Comrade J, written via the bestselling writer of relations of Spies and the recent apartment, is his tale, an instantaneous account of what he did within the U. S. once we all assumed the spying was once over, and of what Putin and Russia proceed to do this present day. The revelations are attractive. it's also the tale of starting to be up in a relatives of brokers relationship again to the revolution; of ways Russia molded him into one among its so much high-flying operatives; of the daily perils of residing a double, then triple, existence; and eventually of the way his becoming disquiet with the corruption and pursuits of the "new Russia" led him to take the main perilous step of all.
Many spies have informed their tales. None has the spectacular immediacy, relevance, and cautionary warnings of Comrade J.
- Dead on Arrival: The Politics of Health Care in Twentieth-Century America
- The Domestic Sources of American Foreign Policy: Insights and Evidence (6th Edition)
- The Road to Disunion, Volume 1: Secessionists at Bay, 1776-1854
- The Populist Vision
Additional resources for American Torture: From the Cold War to Abu Ghraib and Beyond
The subjects ‘tended to lose their sense of time’ and some became ‘very irritable’. By 1955, MKULTRA researchers began exploring the potential use of isolation in interrogation. One CIA memo, dated 16 March 1955, discussed the results of isolation trials on six volunteers, all members of the US military. According to the memo, this ‘form of psychological harassment’ was an ‘operational tool of potential’. The effects of isolation intrigued Morse Allen, former head of Project Bluebird. On 21 March 1955, he wrote a memo to the Director of Security that discussed ‘total isolation’ as a promising ‘interrogation Otterman - American Torture PAGE44 44 15/12/06 10:22:23 AM Codifying Crue lty 45 aid’.

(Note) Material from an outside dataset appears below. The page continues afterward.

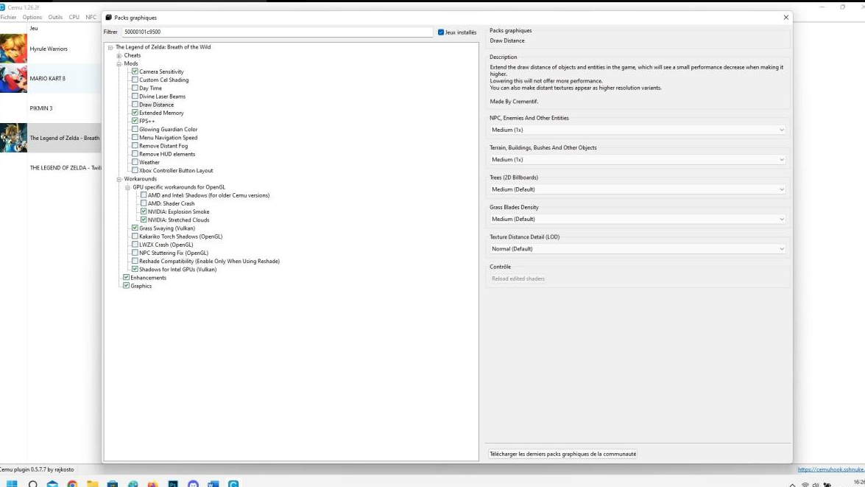Select Remove Distant Fog in the tree

(x=163, y=146)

The USA was to drop first cholera, then yellow fever, then typhus bombs, said the broadcast. Schwable had allegedly told the Koreans that ‘absolutely nothing could appear in writing on the subject and the word “bacteria” was not to be mentioned’, and that all orders were relayed ‘personally and verbally for security reasons’. According to the New York Times, the deposition sounded natural and was written ‘in excellent English without the usual mistakes noted in the enemy’s propaganda’. ‘It’s all a damn lie, and I would like to go up to the UN and tell them so under oath,’ responded General Clayton C.
Using CIA funds, White set up a safe house in Greenwich Village, New York, where agents lured subjects, served them LSD-laced cocktails and observed their behaviour. In 1955, White moved the operation to San Francisco but added a twist: he hired prostitutes to pick up men in bars and bring them back to the safe house. The ‘Johns’ were served laced drinks while CIA officers observed from behind two-way mirrors. White dubbed the San Francisco project ‘Operation Midnight Climax’. White’s LSD program continued uninterrupted until 1963 when an internal audit discovered the illegal nature of the program.